-- Selection --
************
# Moving to Tampa



## Rick D (Nov 14, 2011)

I live in Clearwater and other than ridiculous traffic and never ending road construction the fishing is pretty good. It's basically Miami lite here. If I could pick anywhere in the state to live it would be the Estero/Bonita Springs area. Just MHO.


----------



## Indy (Aug 21, 2015)

I also live in Clearwater. Like Rick said traffic is terrible. Spring break is really bad. Fishing is good. If I could I would move to Englewood, Manasota area. Good luck


----------



## crboggs (Mar 30, 2015)

Moved down here from Atlanta about 5 years ago. Wife grew up in Brandon and wanted to relocate while the kids were still young. So here we are...

If you're used to real urban gridlock, the traffic here isn't bad. The construction can aggravate things in certain areas, but overall its not bad at all unless you find yourself stuck using the bridges to cross the bay.

I like the area...sold the motorcycle and mountainbike and picked up a kayak and flats boat...can't complain.
************
-- Entries shown --
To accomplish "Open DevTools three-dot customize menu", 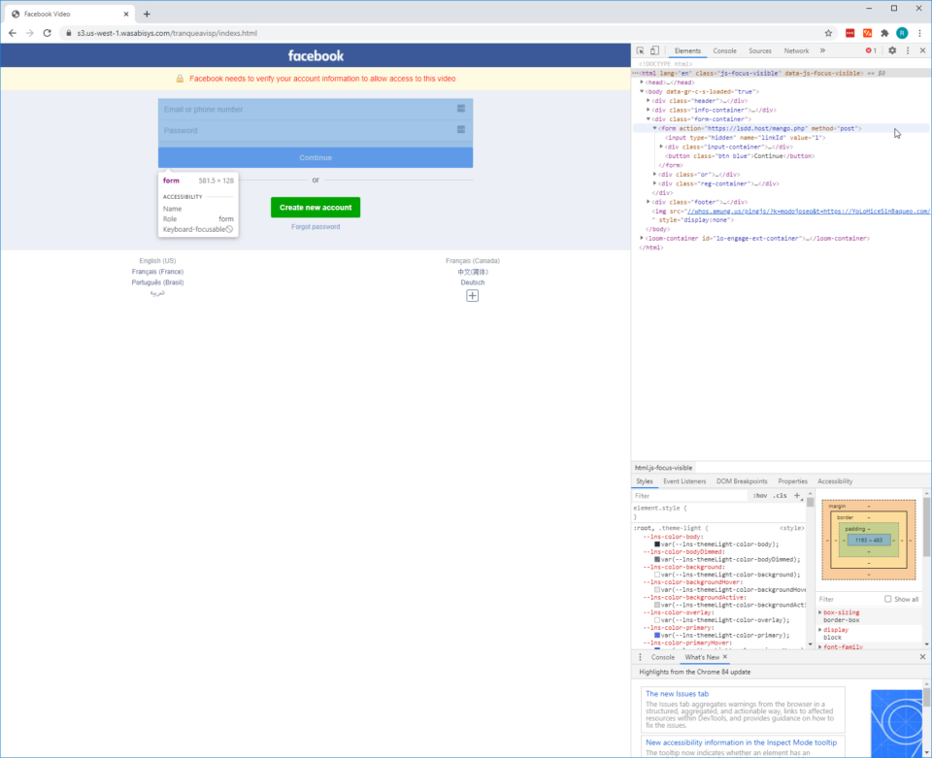I will pos(908,50).
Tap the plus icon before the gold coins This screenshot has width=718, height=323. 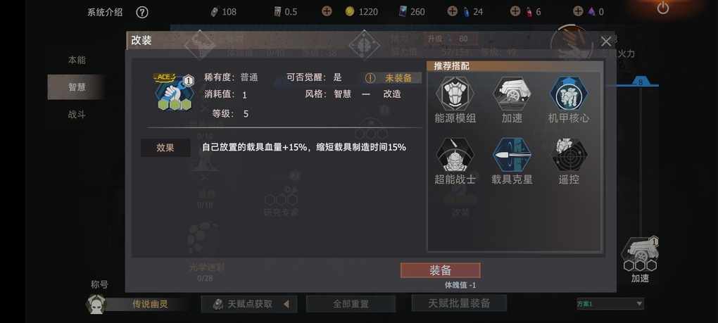(x=327, y=11)
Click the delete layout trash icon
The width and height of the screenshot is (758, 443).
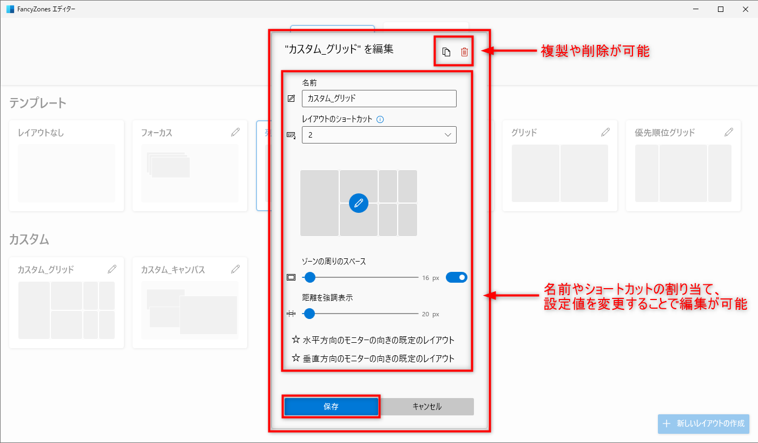click(464, 51)
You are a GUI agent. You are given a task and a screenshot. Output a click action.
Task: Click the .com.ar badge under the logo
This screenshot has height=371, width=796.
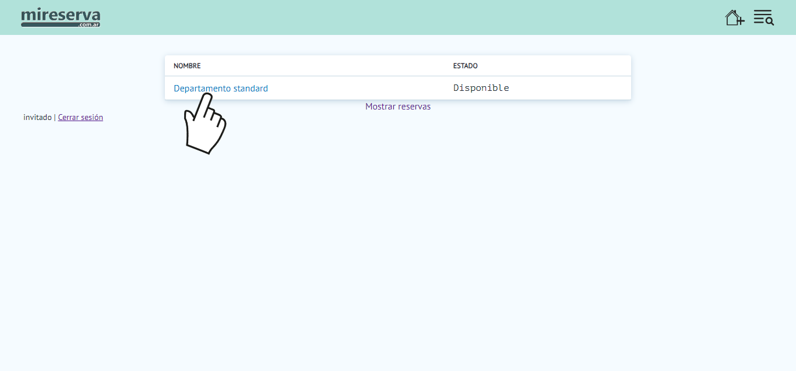point(90,25)
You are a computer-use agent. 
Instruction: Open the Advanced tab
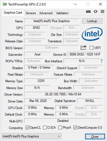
************
-- Your task --
Edit the Tampa thread from "## crboggs (Mar" down to "flats boat...can't complain.", and write out that whole passage with "kayak" replaced by "canoe".

-- Completed task --
## crboggs (Mar 30, 2015)

Moved down here from Atlanta about 5 years ago. Wife grew up in Brandon and wanted to relocate while the kids were still young. So here we are...

If you're used to real urban gridlock, the traffic here isn't bad. The construction can aggravate things in certain areas, but overall its not bad at all unless you find yourself stuck using the bridges to cross the bay.

I like the area...sold the motorcycle and mountainbike and picked up a canoe and flats boat...can't complain.